A year in the life
For us Westerners who follow the Gregorian calendar, these are the final days of 2010. As such, our human need for closure leads to endless lists: celebrity deaths, top ten tech fads, top movies, worst gaffes, etc., etc. A year in review is supposed to somehow make sense of the preceding days, or not.
I’ve been working so hard to learn not to dwell on the past, where I’ve been mired emotionally for so many years, that even reviewing 2010 is a shift. That’s good I suppose, shows I’m making progress, but I still can’t resist at least a little year-end summary.
- We bought our first (and last?) house – yikes!
- I finished my master’s degree and for the first time in five years did not start classes in the fall. That was disorienting in itself and may prove to be a poor decision when the student loan payments hit next month.
- Geo built a geodesic cold frame greenhouse in the backyard and is immersed in plans for a new woodshop. At work he’s moved into management, something he never anticipated or sought, so 2011 will be interesting in many respects.
- Our daughter took up pottery, spindle weaving, rapier fighting and a new beau, not necessarily in that order. Her association with the Society for Creative Anachronism is expanding her world.
- Our son has taken the bold step and become the first family member in three generations to move out of state (except for my dad, and military service doesn’t count, because Ohio is always home). He’s in Chicago with his landscape-architecture-grad-student girlfriend waiting for admittance to law school in the fall, working for a bank and loving the big city.
And that’s enough looking back; looking forward is more productive, even though I need to keep reminding myself to live in the moment so I don’t miss out on life (perpetual goal number one). Since I can’t expect to meet a goal if I don’t know what it is, I have to have some idea what I want to accomplish in 2011.
Personal:
- eat better
- meditate daily
- walk outside daily, weather permitting, or on the treadmill for 15 minutes
- read at least one book per week
- find a new, local community service outlet so I can give back
Professional:
- weekly blogs on something more than life inside these four walls, although I love the life and the walls, that may attract more than six followers
- find an agent who believes my writing is worth marketing to take on novel #2
- rewrite and edit novel #1, which served as my thesis and is waiting to be polished for publication
- finish novel #3
- continue writing and submitting short pieces on a regular basis (not very specific, I know, but it’s all flexible)

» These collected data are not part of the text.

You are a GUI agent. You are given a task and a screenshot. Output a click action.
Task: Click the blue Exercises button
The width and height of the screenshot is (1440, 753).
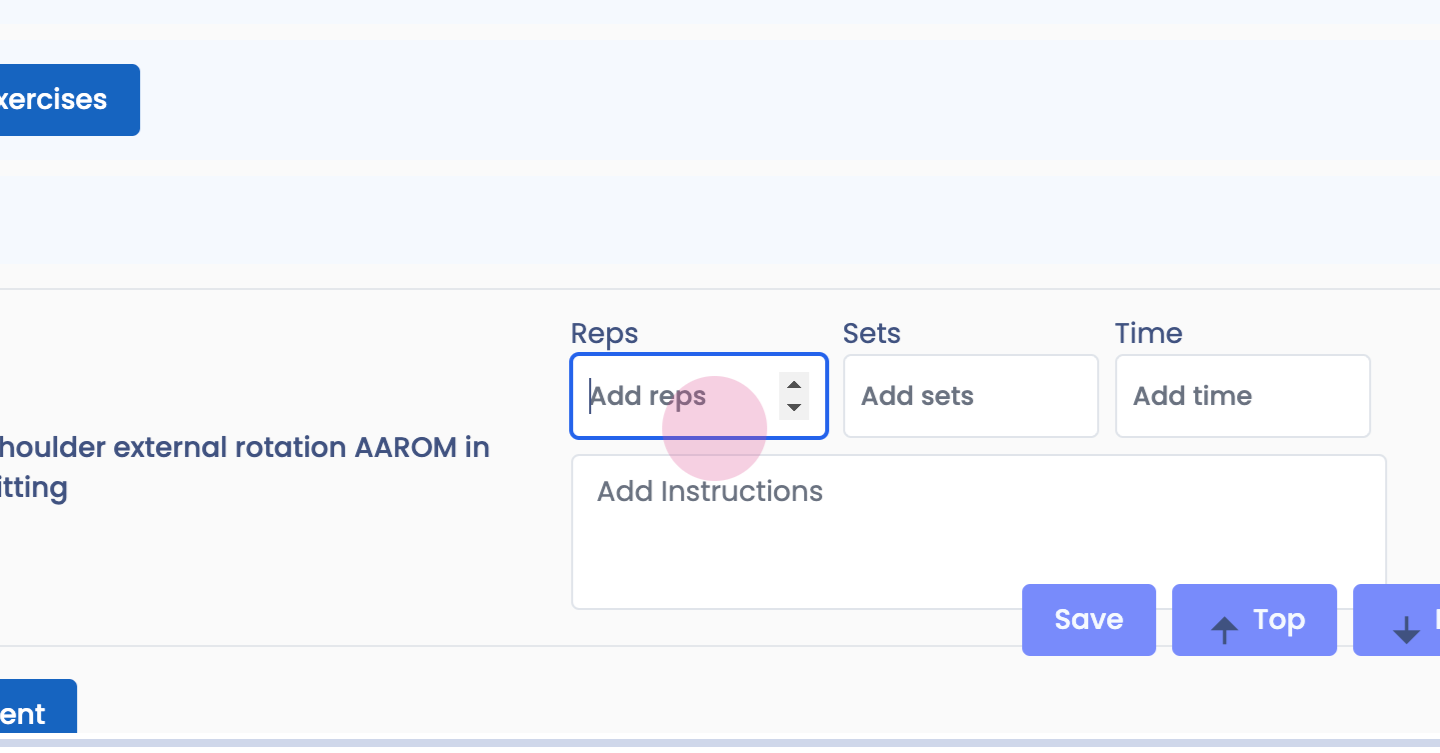[x=60, y=100]
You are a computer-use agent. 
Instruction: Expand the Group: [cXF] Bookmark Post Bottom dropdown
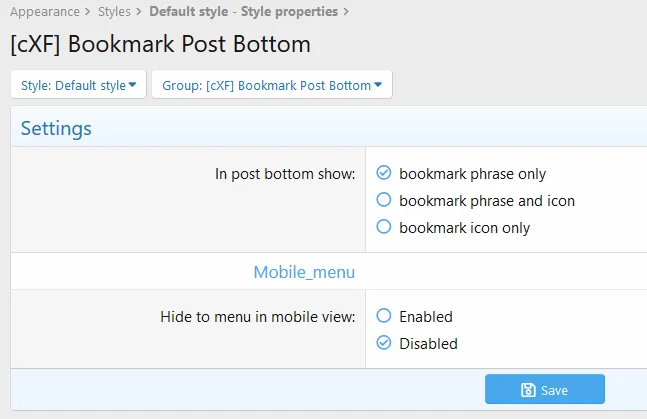271,85
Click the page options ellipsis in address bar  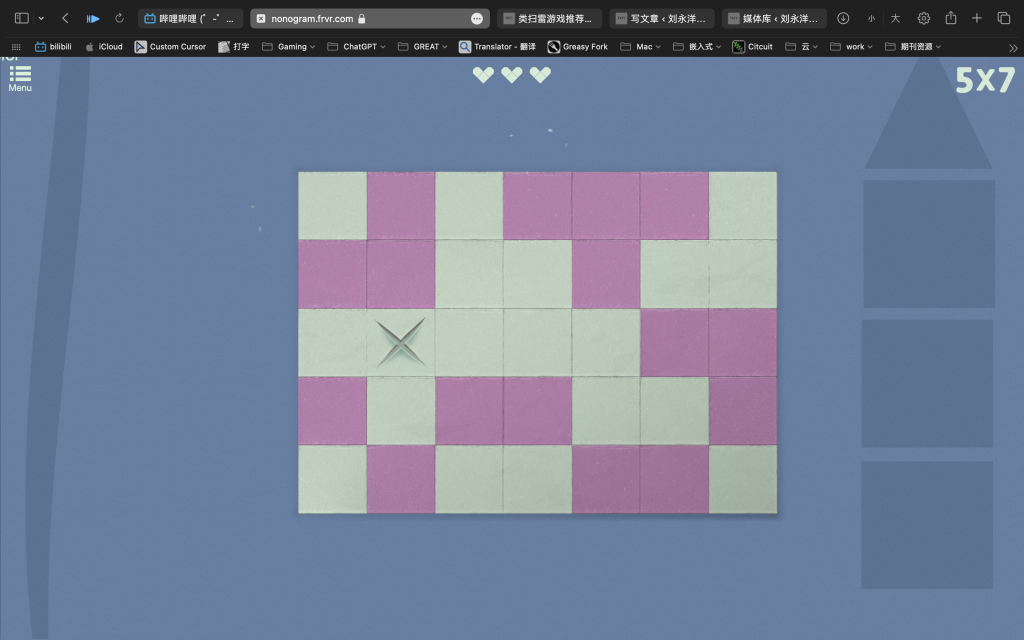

- find that elusive non-fiction topic that will lead to a viable book proposal
Familial:
- all those new homeowner things we’ve never experienced before – seal the deck, repair the driveway, replace the screens on the porch, clean out the pond, paint the entryway wall
- regular ‘us’ time when we turn off technology and just be together, talking, walking, biking
- maintain and improve connections with those who are important to us, no matter the physical distance
- open our home to friends and neighbors at least once a month for a meal and conversation
Is any of that worth blogging about? Probably not in the grand scheme of things. I’ve always wanted this to be more than a journal; I have a real hang-up on the whole concept of journaling since I stopped writing a daily diary when I was maybe fourteen.
So my resolution is that this will be the last lame blog post I will make. In 2011, I will find a compelling, recurring theme that stretches my writing brain and also communicates something meaningful to those readers who click in.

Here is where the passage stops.